Kalu Rinpoche explained this cycle in relation to the Four Noble Truths, in his book called ‘The Dharma’:
The first two of the Four Noble Truths deal with the nature and cause of samsara. The Buddha describes the basic, world-producing cause as fundamental ignorance in the minds of all beings. This ignorance and its consequences can be analyzed as Twelve Links of Dependent Origination, that from the basis for a description of our experience of the world. The sequence of these links, nidanas, in the cycle of our experience is 1 fundamental ignorance, which leads to 2 Karmic formations. These become expressed in 3 dualistic consciousness, which in turn translated into 4 a sense of identification, and the initial differentiation of consciousness into 5 the various sense fields. Through these sense fields there is 6 contact with phenomenal world; from contact arises 7 sensation. Based upon sensation arises 8 craving for experience, followed by 9 grasping. On the basis of this, the mind harbors a sense of 10 becoming, a will to be, and this causes an actual physical incarnation. Once incarnate in a physical body, the mind experiences the various stages of human existence: 11 birth, and 12 the aging process and the stage of life that eventually lead to and end in death. At death the mind is immersed in basic ignorance again and the cycle is complete.

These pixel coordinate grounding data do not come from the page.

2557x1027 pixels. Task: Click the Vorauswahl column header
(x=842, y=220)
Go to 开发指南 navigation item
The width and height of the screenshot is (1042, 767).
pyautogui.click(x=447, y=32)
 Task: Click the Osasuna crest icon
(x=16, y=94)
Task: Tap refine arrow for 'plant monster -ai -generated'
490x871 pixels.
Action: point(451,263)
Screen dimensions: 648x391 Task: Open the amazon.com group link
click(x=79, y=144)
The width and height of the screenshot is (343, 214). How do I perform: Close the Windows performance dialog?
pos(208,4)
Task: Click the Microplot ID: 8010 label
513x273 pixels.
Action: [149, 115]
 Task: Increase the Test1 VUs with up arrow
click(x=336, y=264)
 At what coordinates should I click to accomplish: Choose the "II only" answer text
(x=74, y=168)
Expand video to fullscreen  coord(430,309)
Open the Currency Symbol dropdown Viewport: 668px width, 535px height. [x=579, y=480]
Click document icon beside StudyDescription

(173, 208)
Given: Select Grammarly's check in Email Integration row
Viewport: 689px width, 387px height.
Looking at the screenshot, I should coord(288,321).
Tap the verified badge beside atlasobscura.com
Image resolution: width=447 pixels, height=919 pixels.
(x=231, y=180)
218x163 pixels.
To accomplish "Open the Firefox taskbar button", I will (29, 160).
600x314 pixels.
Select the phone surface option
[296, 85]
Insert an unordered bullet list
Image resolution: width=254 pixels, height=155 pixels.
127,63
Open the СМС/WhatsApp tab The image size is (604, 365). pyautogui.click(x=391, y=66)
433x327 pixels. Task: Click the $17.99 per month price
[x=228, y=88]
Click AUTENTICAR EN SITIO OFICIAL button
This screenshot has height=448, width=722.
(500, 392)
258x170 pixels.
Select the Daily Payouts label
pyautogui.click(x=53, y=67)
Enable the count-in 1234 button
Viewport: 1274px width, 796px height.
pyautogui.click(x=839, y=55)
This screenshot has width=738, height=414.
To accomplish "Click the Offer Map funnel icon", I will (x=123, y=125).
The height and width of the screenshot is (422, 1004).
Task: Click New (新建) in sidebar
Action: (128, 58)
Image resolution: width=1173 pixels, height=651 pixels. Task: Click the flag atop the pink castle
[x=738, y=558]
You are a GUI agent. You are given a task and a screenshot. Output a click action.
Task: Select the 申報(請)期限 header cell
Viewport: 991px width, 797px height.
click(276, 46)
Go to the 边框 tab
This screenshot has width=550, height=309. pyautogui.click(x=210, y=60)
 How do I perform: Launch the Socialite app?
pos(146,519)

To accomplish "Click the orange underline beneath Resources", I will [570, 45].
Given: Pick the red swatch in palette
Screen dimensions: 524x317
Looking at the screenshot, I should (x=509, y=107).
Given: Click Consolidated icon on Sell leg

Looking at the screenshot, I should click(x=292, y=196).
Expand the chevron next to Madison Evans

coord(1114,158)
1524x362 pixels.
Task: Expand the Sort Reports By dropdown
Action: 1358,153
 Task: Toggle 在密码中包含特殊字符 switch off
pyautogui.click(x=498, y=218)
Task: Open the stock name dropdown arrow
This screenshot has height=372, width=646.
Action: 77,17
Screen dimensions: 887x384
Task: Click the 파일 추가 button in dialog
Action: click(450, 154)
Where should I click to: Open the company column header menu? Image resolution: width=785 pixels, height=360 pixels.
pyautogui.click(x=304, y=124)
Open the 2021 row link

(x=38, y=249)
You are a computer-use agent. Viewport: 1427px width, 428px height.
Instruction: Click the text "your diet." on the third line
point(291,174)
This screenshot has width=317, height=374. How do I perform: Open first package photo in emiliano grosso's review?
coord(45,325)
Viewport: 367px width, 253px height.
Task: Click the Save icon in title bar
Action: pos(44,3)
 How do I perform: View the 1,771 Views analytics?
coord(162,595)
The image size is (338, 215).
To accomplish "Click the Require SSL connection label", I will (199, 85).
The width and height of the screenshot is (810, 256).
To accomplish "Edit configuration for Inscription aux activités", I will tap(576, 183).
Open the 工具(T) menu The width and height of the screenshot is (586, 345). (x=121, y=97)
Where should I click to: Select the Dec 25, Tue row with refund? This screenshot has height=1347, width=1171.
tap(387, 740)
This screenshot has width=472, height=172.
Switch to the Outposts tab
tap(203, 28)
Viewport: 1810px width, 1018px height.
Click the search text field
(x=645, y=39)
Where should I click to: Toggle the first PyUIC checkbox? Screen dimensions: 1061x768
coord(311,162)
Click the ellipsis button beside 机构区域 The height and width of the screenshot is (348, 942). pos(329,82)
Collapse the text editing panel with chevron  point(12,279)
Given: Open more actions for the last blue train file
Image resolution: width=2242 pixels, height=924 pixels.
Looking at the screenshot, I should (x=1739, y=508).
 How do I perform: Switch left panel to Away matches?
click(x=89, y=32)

Dependent Origination, calligraphy by Tashi Mannox, April 2009



In the art piece above, the blue Tsugtung script translates as Natural law. This en-circles from the bottom clockwise, in the sequence of words in the Petsug script:
1. ignorence,
2. karmic propensities,
3. consciousness,
4. name and form,
5. six senses,
6. contact,
7. sensation,
8. craving,
9. grasping,
10. existence,
11. birth,
12. old age and death.
The small Tsugtung text at the base of the calligraphy translates as “this is the Twelve Links of Dependent Origination”.





'Hog eats Cock eats Snake' Circular Tsugtung script arranged reads ‘cyclic existence’ repeated. Chinese ink on water colour paper, 57x76 cm Tashi Mannox 2007.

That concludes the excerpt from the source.